▶ _Exercise directions_
Whichever lines of the material contain "will", copy each of them.

▶ _Given records_
+ + + +
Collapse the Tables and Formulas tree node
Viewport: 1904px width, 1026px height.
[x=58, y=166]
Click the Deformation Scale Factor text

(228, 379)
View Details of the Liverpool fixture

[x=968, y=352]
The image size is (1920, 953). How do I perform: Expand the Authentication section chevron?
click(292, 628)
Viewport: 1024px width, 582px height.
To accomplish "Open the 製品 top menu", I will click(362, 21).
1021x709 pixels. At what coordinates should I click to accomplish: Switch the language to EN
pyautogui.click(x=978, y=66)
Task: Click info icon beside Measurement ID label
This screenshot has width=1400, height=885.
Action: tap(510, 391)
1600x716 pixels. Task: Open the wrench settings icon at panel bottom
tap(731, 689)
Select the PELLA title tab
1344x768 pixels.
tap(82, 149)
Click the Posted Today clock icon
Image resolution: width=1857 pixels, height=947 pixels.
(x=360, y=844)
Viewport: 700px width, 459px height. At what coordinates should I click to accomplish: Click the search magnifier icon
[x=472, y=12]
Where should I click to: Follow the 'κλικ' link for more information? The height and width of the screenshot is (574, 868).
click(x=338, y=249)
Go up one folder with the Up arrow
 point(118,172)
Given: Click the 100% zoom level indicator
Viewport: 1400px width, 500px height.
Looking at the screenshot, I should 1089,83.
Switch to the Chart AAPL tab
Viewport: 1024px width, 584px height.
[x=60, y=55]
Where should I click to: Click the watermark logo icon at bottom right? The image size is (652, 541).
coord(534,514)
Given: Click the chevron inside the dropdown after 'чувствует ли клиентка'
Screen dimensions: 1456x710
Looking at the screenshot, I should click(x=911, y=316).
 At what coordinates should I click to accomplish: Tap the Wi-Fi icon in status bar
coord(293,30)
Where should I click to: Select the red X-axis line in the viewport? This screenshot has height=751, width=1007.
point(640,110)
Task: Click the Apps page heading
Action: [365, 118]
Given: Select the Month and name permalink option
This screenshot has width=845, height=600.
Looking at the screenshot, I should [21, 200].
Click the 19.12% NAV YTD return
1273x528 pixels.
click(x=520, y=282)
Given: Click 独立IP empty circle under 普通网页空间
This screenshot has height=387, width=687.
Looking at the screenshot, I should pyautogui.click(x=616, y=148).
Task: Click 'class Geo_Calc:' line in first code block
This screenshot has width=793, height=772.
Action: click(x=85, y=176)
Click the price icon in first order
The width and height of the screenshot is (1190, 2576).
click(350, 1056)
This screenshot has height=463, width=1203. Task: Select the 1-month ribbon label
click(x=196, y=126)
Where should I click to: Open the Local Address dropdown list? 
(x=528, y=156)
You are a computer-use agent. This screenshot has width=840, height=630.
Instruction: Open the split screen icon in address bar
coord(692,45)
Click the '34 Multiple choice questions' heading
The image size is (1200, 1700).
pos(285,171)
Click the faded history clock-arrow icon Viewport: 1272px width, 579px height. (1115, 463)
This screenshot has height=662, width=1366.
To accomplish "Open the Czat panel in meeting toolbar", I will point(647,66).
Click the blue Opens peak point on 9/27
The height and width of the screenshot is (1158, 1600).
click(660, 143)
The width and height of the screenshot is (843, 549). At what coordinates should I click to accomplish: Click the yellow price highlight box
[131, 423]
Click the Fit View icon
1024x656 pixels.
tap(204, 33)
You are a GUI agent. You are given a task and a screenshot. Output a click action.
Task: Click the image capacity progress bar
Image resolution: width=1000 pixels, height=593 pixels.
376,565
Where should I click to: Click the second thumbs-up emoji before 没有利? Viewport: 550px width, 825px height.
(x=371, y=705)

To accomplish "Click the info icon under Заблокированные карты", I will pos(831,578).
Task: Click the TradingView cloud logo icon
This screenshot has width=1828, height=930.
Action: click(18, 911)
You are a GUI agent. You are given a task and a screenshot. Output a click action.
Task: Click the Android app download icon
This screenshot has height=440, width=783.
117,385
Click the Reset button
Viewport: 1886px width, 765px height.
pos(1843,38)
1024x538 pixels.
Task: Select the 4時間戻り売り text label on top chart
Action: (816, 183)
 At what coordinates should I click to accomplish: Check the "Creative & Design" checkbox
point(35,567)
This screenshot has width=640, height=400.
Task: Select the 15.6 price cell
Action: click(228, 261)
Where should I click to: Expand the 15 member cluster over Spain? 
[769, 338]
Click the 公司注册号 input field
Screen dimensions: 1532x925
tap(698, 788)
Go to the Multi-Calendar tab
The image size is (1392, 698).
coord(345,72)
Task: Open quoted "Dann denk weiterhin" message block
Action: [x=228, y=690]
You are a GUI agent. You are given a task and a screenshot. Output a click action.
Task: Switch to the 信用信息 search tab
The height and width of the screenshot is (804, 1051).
+ + + +
▶ _Answer section_
To accomplish "Open the 製品 top menu", I will click(362, 21).
To accomplish "Open the Czat panel in meeting toolbar", I will point(647,66).
To accomplish "Click the info icon under Заблокированные карты", I will pos(831,578).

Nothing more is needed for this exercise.